Among the top 30 jobs in Georgia Works, it is more likely that a given job will require less than a high school diploma, or no formal education, than it would require an associate's degree. They are more likely to be jobs like janitors, restaurant servers, and maids than those that require new skills and specific training unique to the new century. Even the high school level includes a lot of jobs -- clerical work, storage warehouses, drivers, retail -- that allude more to temp agencies than high-tech.

third hypothesis is that workers will make more money if they are hired through this program than through normal job searches. In this hypothesis, giving labor away is a sign of being a non-shirking worker and employers will largely compensate back the lost hours in the post-hire salary.
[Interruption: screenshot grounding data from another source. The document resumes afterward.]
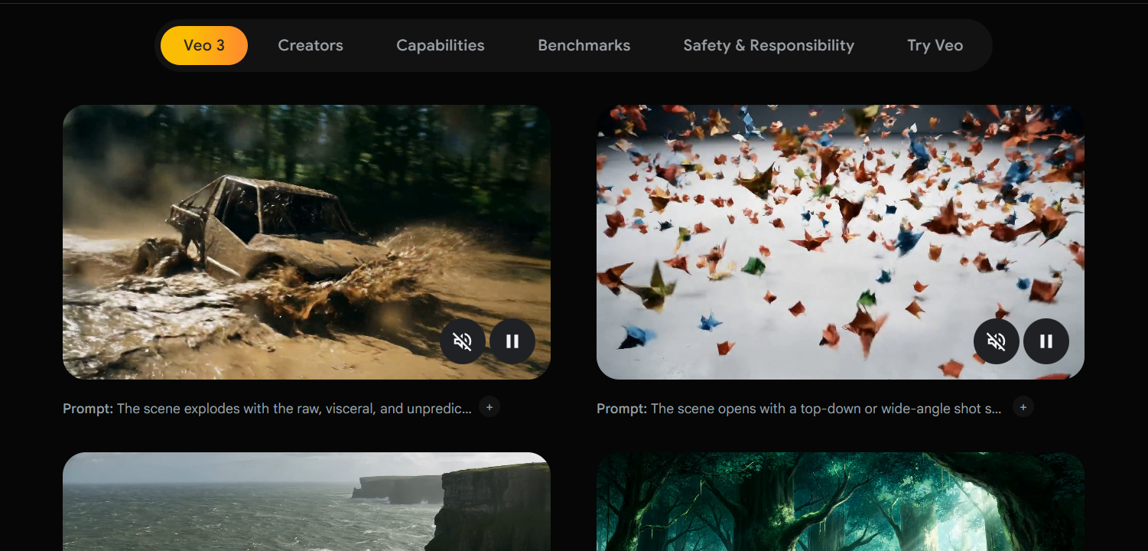Switch to the Creators tab

tap(311, 45)
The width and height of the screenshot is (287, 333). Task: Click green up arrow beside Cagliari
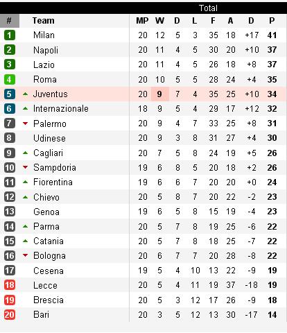pos(26,153)

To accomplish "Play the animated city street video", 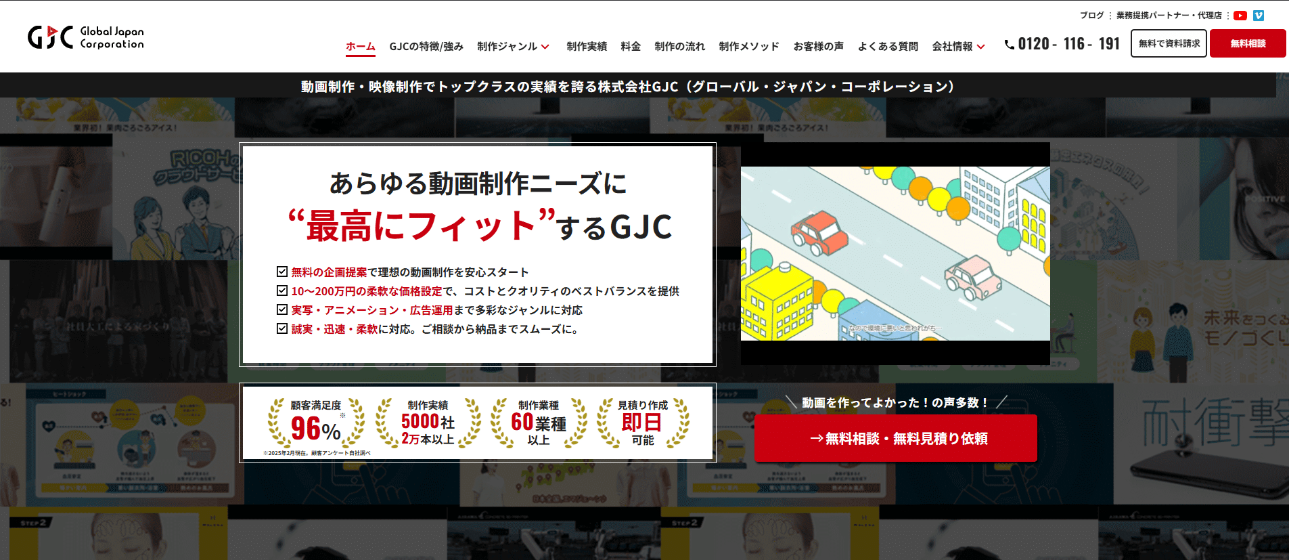I will tap(895, 253).
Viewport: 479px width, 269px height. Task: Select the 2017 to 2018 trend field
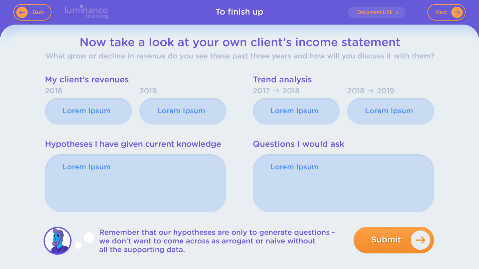click(296, 111)
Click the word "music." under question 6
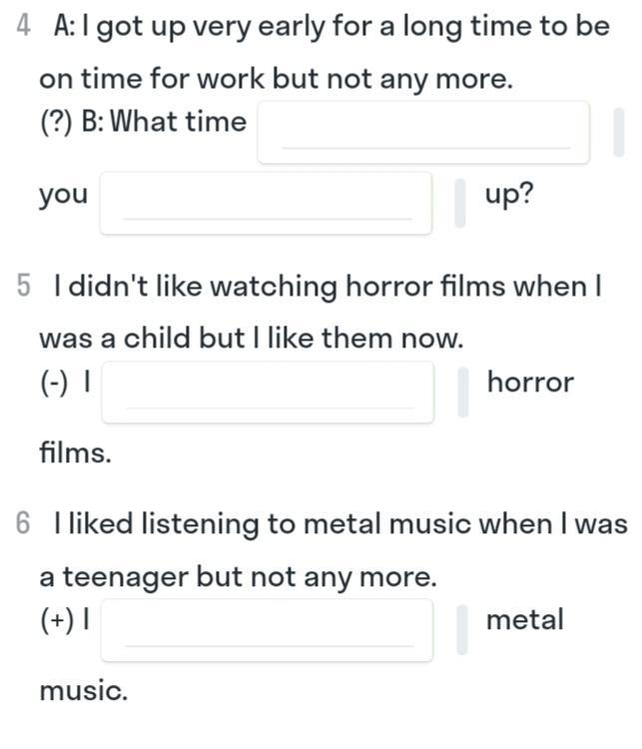This screenshot has height=749, width=642. [x=84, y=691]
That's a simple empirical question I don't have the data for. But I did notice this slide in this October 2010 presentation on Georgia Works, A Perspective Toward Job Growth and Training Initiatives in a Recovering Economy:

If, after examining the data closely, you can go around telling employers that they are saving over $20 million dollars -- savings that must come from not paying salaries -- it's hard for me to think that it ultimately nets out back to workers.

A Failure in Ideology?

Here's a cool thing about neoliberal policy: you can justify any kind of terrible proposal by invoking the idea of a market and throwing more weight on the back of that already overburdened word "choice."

So I could say, "This certainly looks like a way to run a low-skill temp agency giving weeks of free labor to employers, employers who already probably have monopsony power and labor that is effectively deskilled, with taxpayers picking up the tab." A neoliberal would then respond, "Well this program gives people the market dynamism of the choice to be choosing in the market of choice for the market of uncompensated labor, a choice market that synergizes with employer's full choice of market wages," and in our age that would somehow constitute a strong retort. Repeat that enough and the policy fellowships will just start falling into your lap.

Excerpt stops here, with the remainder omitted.